Large Language Models are powerful — but they're also infamously unreliable when forced to guess. They respond with radical overconfidence. They hallucinate facts with alarming fluency. Sound familiar?
Retrieval-Augmented Generation (RAG) exists to eliminate the guessing by grounding LLM outputs in retrieved, verifiable data from your own private knowledge bases.
Over the last few years, RAG has matured into a core building block for any serious AI system — from agentic frameworks to developer copilots.
In this article, we'll build a complete, production‑grade RAG architecture using free, open‑source technologies. We'll use PDF versions of the full Kubernetes documentation as our example knowledge base and walk through the key design decisions you'll face along the way.
The solution is available on GitHub and runs locally, so you can experiment end‑to‑end on your own machine.

High Level Architecture
Let's start by looking at RAG at high level first and then dive deeper. RAG is composed of 2 separate processes:
Ingestion Pipeline
This first process is used to extract text from your knowledge bases and store it in a searchable format. This is the most important and complex part of a RAG system, if you don't get this right then your system will be useless. What makes this especially hard is that there are many different techniques that can be used and lots of configurations that you must decide based on the type of data you're working with.
Retrieval + Generation
Once your data is in a searchable format, you need a way to search for relevant extracts when a user writes a prompt (Retrieval) and inject it as context for your LLM in a format that can be utilized as best as possible (Generation).
Once these processes are in place, when a user asks a question through your LLM based app, it will be enriched with relevant information from your knowledge base before it responds.
Your Data. Your System.
There's a plethora of different techniques and tricks which can be used for RAG. That doesn't necessary mean that you NEED or SHOULD use them ALL. Unfortunately, there is also no "perfect design", which will work reliably for all types of data. The most important driver for all of the decisions that you make when architecting your system must be your data and how you want it to be consumed.
- What formats is your data in? (PDF, HTML, JSON, Free Form etc.)
- Is it highly structured? (Sections/Sub-Sections, Hierarchies, Tables, Legal References etc)
- Is there additional metadata which will need to be indexed?
- Any non-text? (E.g. images, videos, audio)
- Size and Volume of data
- How will users search for it?
What Type of Search?
This is the first and most important decision that you must make; everything else follows on from here.
Keyword Search (Sparse Vectors)
Keyword searches have traditionally been used by search engines for years. The words/tokens in a query are extracted and matched against words from each document in the knowledge base. Words are matched using a Sparse Vector, where an index for each word based on a vocabulary is created for each word in the query or document.
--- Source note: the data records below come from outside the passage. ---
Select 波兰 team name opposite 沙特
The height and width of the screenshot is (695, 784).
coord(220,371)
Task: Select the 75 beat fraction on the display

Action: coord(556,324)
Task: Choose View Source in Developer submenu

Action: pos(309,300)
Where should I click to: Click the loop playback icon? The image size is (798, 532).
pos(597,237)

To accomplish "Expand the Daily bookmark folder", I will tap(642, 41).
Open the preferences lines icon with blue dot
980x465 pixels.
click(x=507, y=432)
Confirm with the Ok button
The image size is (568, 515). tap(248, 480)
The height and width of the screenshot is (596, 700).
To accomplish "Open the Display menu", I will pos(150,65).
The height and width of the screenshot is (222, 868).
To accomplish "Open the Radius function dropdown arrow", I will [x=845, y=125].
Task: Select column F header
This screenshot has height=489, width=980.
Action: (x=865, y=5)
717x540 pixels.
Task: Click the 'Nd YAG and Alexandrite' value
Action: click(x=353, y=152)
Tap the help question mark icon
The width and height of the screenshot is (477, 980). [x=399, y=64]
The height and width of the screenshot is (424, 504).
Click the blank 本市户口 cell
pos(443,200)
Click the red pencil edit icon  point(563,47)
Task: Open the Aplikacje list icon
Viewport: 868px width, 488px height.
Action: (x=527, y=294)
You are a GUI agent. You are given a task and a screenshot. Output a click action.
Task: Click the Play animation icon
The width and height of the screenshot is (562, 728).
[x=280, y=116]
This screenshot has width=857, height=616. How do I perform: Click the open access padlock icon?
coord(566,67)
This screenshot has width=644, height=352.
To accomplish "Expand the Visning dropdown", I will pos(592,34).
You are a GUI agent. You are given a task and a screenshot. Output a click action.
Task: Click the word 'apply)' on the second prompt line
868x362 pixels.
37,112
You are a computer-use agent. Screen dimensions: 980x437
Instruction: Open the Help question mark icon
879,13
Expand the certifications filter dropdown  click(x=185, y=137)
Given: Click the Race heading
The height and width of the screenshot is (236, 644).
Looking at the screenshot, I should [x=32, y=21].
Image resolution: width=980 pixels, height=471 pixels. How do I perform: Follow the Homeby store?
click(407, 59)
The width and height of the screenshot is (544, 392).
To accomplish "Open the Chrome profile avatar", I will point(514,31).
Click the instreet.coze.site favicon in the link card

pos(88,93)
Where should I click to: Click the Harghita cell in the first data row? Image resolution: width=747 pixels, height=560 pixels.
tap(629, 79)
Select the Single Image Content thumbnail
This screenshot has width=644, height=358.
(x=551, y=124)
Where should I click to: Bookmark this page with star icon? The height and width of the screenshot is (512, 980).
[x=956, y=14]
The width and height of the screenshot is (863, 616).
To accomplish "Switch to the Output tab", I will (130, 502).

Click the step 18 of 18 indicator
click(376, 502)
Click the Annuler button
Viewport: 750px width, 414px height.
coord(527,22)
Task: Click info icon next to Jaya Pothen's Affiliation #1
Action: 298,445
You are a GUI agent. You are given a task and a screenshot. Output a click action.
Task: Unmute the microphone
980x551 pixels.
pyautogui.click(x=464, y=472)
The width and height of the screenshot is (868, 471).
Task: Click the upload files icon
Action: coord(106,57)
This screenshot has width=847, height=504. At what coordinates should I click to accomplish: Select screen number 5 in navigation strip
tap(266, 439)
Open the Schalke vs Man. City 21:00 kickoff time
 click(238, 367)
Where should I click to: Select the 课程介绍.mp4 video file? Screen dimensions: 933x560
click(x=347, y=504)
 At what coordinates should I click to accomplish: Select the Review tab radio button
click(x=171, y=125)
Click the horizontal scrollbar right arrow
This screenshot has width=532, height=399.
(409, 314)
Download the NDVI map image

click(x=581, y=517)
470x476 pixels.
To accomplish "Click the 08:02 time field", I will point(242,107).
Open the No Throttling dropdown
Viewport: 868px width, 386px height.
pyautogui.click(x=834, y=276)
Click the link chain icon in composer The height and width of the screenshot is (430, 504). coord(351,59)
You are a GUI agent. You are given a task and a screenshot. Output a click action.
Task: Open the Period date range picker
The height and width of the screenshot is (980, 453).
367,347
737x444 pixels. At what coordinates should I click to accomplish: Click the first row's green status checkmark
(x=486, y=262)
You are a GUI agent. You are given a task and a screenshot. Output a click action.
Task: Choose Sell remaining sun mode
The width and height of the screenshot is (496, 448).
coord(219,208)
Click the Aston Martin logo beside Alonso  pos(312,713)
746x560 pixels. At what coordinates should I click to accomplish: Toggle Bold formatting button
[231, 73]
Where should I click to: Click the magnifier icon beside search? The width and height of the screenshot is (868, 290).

The matching method can vary from a simple word count to more complex approaches such as Best Match 25 (BM25), which assigns weights to tokens using Inverse Document Frequency (IDF) computed across the entire corpus. BM25 weightings reduce noise for words that appear frequently in lots of documents, to give a much more reliable match. Most fulltext databases, such as Lucene or ElasticSearch, use some variant of BM25.
Embedding Similarity (Dense Vectors)
Keyword searches miss the mark if the exact word in your query isn't in the knowledge base. Embeddings help with this issue by creating a Numeric Vector representation of text, known as an Embedding. Embeddings are created using a specific type of Machine Learning model, which captures the semantic meaning of words.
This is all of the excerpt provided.